Eliminating double standards
He stated: “Even though the vast majority of patients who develop life-threatening COVID pneumonia are unvaccinated, hospitals still have ethical obligations to expand capacity and focus operations on caring for them—even if it means making vaccinated patients wait for important but less urgent care like cancer and heart surgeries.”

“If tertiary care centers turn inward and stop taking transfers of COVID patients from overwhelmed community hospitals, this will result in de facto triage in favor of lower benefit care and cause systematic harm to both the vaccinated and unvaccinated in vulnerable communities,” he adds.  “Hospitals must justify their nonprofit status by accepting transfers and prioritizing life-saving care during a pandemic surge.”

He cited the example of a surge in Los Angeles, when the public health department had to issue an order forcing elite hospitals to stop doing financially lucrative elective procedures and accept patient transfers from community hospitals with ICUs overwhelmed by COVID.

Reciprocity and proportionality
The principle of reciprocity supports a possible tiebreaker role for vaccination status when two patients have equivalent survival benefit from a scarce health care resource. However, a universal exclusion of the unvaccinated from life support during a pandemic surge fails the test of proportionality for reciprocity, according to Dr Parker.

Reciprocity is rewarding one positive action with another. One example of this principle is giving vaccinated people access to sporting or entertainment events that are off limits to the unvaccinated (even if negative for COVID). Proportionality is the principle that ‘payback’ should be proportional to the magnitude of the act.  For example, living kidney donors get moved way up the waitlist- the equivalent of four years of waiting time on dialysis.  This satisfies the proportionality principle.

Dr Parker points out that while the increased relative risk of death of 8% from deferring breast cancer surgery is awful, the absolute increase in risk is only one per 100, and perhaps only one per 200 for a two-week deferral.
“After the surge is over, the hospital can catch up on deferred elective surgeries,” he wrote. “The harm from a coronary artery bypass or cancer surgery delayed two weeks is real, but tiny in comparison to certain death from denying life support for respiratory failure.”

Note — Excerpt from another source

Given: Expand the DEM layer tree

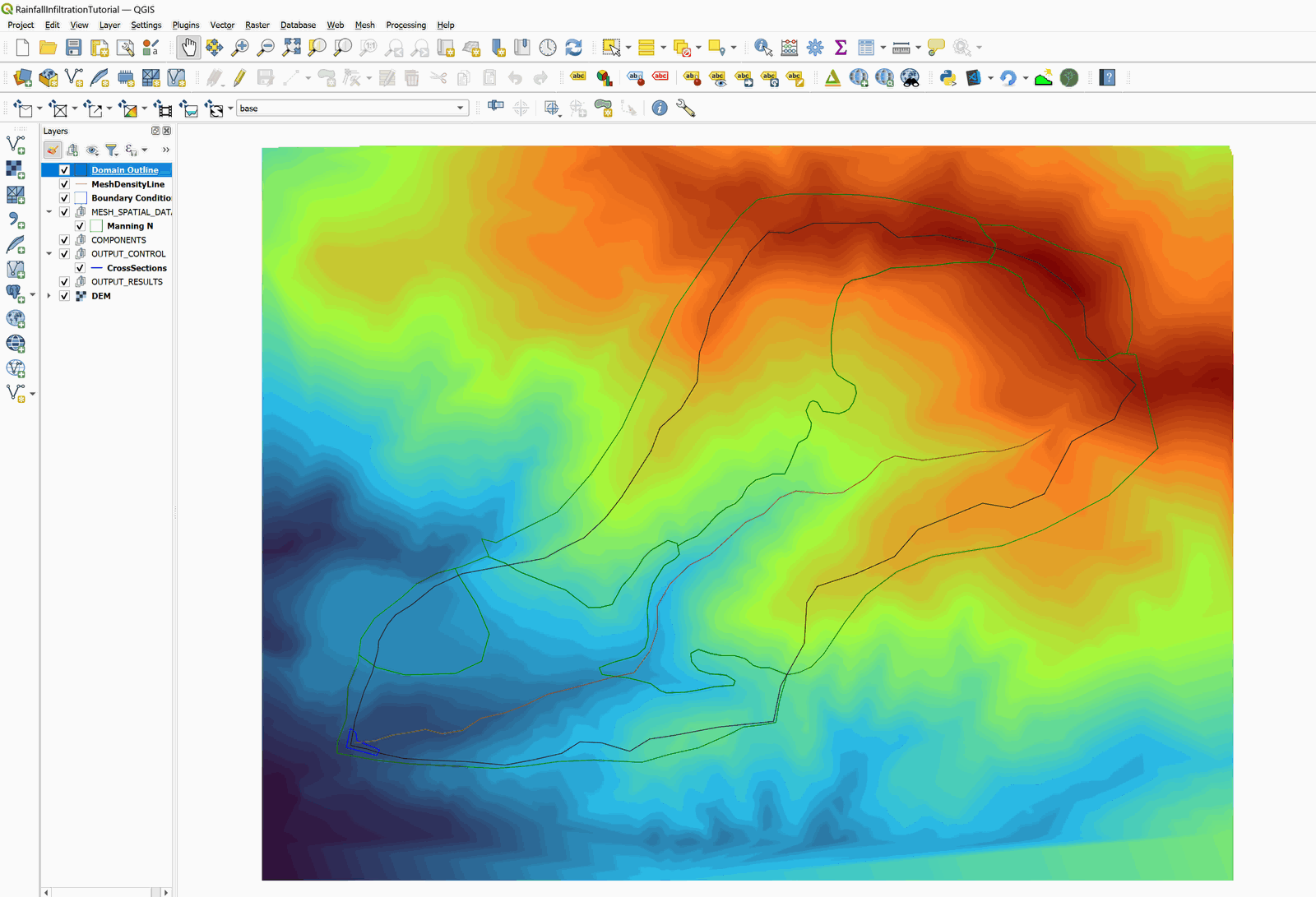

He concluded that: “There is a defensible role for vaccination status in triage as a limited tiebreaker, not as a categorical exclusion, but only in the context of a well-defined and transparent triage algorithm.  Despite the enormous financial pressure to do otherwise, elite academic centres are obligated to prioritise life support for emergency conditions to save as many lives as possible during COVID surges.”